Si TrustPilot et AvisCertifiés.com permettent de partager ses commentaires sur son mur Facebook et sur la page fan de la marque, d'autres plateformes tentent une autre approche. L'éditeur de moteurs de recherche thématique Quaelead lancera bientôt JolieList.com. Mathilde Le Rouzic, p-dg du groupe, explique que « de plus en plus de gens ont besoin de recommandations de proches, dont les modes de vie ne sont pas éloignés. Ils ont besoin de cette dimension sociale ».

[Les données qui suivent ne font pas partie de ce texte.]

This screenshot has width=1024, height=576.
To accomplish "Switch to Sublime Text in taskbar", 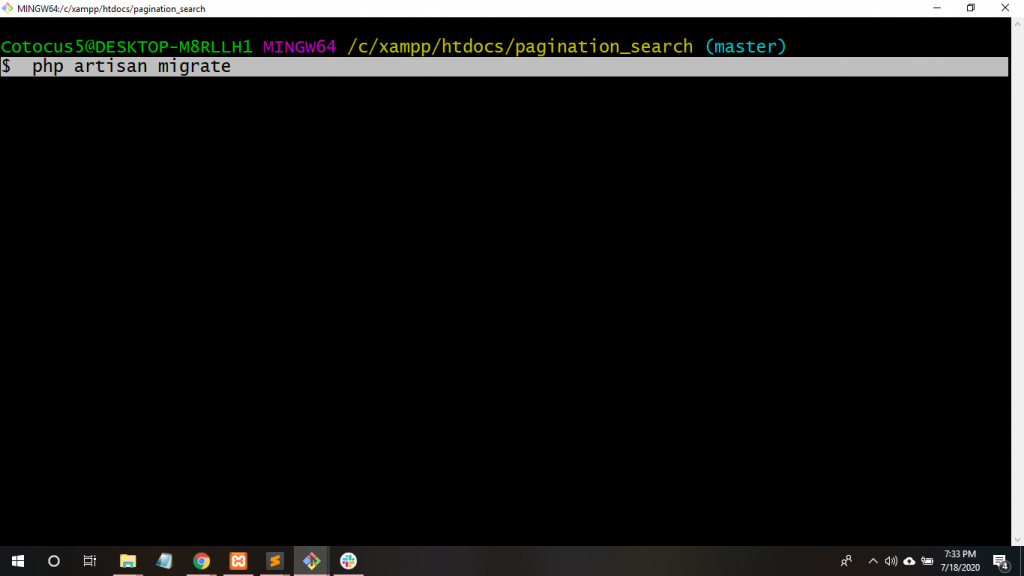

Pour y parvenir, JolieList.com, bientôt disponible en version bêta, proposera de faire le tri dans les offres. Il reviendra à chaque internaute de mettre en favori des produits glanés sur le Net pour qu'ils apparaissent dans des listes sur la plateforme, un peu comme sur Pinterest. « Chacun aura ainsi sa communauté, via une inscription par e-mail, Facebook ou Twitter, qui pourra s'exprimer sur les listes, dans une logique de social shopping », explique Mathilde Le Rouzic. Celles-ci seront privées ou publiques.
D'autres tentent d'investir le terrain des guides d'achat sociaux, comme Chalala. Le projet d'Hugo Douchet ambitionne de rassembler une communauté de cyberacheteurs sur une même plateforme. À terme, le site essaiera d'essaimer des modules de commentaires sur les sites e-commerce. Le but du fondateur est « de bénéficier d'avis, mais de ses amis ».
Avec 15 millions de visiteurs uniques par jour, le modèle de Pinterest fait mouche. Mais, « le business model se cherche encore », tempère la p-dg de Quaelead. L'avantage de JolieList.com est de pouvoir reposer sur les moteurs thématiques du groupe, qui n'ont pas de problèmes de monétisation. « Incompatible » avec le social shopping, Mathilde Le Rouzic réfute toute hypothèse d'affiliation. « Pour que ce système rapporte, il faut faire du gros volume, or la plupart des liens portent sur des produits grand public, alors que le shopping social, tel que nous le concevons, cible plutôt des biens plus confidentiels », explique-t-elle.
Si les plateformes de recommandation sociale ne dépendent pas de l'offre « mainstream », elle peuvent avoir une carte à jouer sur les produits de niche. En effet, la plupart des sites e-commerce en France sont de petite taille, réalisant moins de 500 commandes par mois. Une boutique se crée toutes les demi-heures dans le pays.